Sur les conclusions aux fins d’injonction et d’astreinte :
5. En raison du motif qui la fonde, l’annulation de la décision de refus de titre de séjour attaquée implique nécessairement, sous réserve d’un changement dans les circonstances de droit ou de fait y faisant obstacle, qu’un certificat de résidence algérien portant la mention « vie privée et familiale » soit délivré au requérant. Il y a lieu d’enjoindre au préfet de Tarn-et-Garonne d’y procéder dans un délai de deux mois à compter de la notification du présent jugement. Il n’y a pas lieu, dans les circonstances de l’espèce, d’assortir cette injonction d’une astreinte.
Sur les frais liés au litige :
6. Il y a lieu, dans les circonstances de l’espèce, de mettre à la charge de l’Etat le versement à M. B d’une somme de 1 000 euros au titre de l’article L. 761-1 du code de justice administrative.
D E C I D E :
Article 1er : L’arrêté du préfet de Tarn-et-Garonne en date du 18 octobre 2023 est annulé en tant qu’il porte refus de renouvellement de titre de séjour et obligation de quitter le territoire français dans un délai de trente jours.
Article 2 : Il est enjoint au préfet de Tarn-et-Garonne de délivrer à M. B un certificat de résidence algérien portant la mention « vie privée et familiale » dans un délai de deux mois à compter de la notification du présent jugement.
Article 3 : L’Etat versera à M. B la somme de 1 000 euros au titre de l’article L. 761-1 du code de justice administrative.
Article 4 : Le surplus des conclusions de la requête est rejeté.
Article 5 : Le présent jugement sera notifié à M. A B et au préfet de Tarn-et-Garonne.
Délibéré après l’audience du 14 juin 2024, à laquelle siégeaient :
Mme Poupineau, présidente,
Mme Rousseau, conseillère,
M. Frindel, conseiller.
Rendu public par mise à disposition au greffe le 28 juin 2024.
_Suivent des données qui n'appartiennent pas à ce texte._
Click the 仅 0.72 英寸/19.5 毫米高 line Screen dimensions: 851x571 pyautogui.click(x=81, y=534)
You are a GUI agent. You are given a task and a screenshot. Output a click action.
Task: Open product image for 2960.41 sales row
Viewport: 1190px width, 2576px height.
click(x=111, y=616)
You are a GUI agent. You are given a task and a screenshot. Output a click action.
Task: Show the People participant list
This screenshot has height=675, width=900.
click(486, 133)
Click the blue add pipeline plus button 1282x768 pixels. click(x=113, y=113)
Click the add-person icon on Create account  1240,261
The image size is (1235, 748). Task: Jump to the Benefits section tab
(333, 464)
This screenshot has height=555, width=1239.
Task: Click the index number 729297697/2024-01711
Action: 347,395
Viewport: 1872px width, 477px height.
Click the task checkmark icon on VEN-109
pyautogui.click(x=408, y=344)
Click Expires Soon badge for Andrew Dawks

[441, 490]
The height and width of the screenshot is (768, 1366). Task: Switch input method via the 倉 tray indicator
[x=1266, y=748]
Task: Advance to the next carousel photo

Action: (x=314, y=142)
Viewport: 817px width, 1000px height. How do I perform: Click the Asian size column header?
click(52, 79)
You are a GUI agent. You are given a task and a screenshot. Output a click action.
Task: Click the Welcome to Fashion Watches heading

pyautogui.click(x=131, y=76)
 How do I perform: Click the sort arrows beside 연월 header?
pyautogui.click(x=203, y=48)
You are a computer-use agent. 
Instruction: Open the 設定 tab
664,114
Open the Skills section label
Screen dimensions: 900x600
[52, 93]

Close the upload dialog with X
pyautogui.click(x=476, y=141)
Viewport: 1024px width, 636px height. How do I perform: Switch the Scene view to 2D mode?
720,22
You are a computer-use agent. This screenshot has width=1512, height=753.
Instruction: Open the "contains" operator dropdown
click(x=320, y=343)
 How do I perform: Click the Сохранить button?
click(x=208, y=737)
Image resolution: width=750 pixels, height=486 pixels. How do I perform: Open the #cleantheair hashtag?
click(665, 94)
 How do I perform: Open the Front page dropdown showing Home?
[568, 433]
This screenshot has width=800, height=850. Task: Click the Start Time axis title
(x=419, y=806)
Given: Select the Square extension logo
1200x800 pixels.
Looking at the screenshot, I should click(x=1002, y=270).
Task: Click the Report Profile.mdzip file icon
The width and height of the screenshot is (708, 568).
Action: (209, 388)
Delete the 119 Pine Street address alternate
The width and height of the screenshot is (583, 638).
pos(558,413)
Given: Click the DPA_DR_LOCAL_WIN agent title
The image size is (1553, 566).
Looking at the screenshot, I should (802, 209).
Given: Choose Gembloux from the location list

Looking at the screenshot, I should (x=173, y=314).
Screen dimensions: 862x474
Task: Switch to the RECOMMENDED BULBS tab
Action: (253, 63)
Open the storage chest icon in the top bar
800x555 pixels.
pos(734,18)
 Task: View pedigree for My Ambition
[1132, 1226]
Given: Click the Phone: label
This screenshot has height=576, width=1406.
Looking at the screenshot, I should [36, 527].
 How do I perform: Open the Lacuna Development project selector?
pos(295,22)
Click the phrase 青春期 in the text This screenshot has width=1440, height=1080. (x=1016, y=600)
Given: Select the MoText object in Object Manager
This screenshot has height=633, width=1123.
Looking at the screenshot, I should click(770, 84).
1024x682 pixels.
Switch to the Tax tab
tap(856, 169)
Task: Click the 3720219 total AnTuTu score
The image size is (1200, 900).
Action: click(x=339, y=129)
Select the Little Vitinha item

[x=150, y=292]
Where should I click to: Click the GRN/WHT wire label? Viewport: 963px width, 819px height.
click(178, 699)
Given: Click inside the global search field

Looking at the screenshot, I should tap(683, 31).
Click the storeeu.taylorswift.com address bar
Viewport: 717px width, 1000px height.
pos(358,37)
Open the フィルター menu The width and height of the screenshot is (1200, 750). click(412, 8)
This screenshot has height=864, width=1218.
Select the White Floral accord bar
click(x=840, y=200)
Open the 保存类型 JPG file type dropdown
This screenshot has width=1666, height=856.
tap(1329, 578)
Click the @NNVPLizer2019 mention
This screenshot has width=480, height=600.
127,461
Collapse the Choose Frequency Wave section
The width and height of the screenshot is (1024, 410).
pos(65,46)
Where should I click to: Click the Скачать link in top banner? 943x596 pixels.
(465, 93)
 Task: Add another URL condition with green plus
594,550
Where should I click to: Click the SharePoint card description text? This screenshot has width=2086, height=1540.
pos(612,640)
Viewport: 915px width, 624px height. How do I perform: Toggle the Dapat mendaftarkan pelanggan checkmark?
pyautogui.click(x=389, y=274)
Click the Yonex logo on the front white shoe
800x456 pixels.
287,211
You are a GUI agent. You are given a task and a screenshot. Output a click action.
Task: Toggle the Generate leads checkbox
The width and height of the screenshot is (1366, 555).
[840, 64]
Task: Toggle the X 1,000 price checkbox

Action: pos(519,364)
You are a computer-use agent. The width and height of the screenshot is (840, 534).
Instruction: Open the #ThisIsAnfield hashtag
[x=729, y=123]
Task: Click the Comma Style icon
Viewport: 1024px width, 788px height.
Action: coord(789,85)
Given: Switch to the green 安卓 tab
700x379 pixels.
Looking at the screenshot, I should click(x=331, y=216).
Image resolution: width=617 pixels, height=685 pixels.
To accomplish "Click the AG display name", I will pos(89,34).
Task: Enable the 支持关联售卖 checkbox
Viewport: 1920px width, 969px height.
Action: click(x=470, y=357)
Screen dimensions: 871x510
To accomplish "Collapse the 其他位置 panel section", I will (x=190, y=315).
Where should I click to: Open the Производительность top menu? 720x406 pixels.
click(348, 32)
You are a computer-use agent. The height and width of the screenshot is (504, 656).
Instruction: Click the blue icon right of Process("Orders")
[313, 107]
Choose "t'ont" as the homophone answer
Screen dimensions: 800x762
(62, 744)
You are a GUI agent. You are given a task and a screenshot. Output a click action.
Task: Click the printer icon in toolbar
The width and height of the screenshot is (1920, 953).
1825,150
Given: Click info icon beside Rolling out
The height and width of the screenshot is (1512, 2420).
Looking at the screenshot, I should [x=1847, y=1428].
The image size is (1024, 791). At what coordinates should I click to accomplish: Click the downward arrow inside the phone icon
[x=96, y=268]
La présidente-rapporteure,
V. POUPINEAU
L’assesseure la plus ancienne,
M. ROUSSEAULa greffière,
B. RODRIGUEZ
La République mande et ordonne au préfet de Tarn-et-Garonne en ce qui le concerne ou à tous commissaires de justice à ce requis en ce qui concerne les voies de droit commun, contre les parties privées, de pourvoir à l’exécution de la présente décision.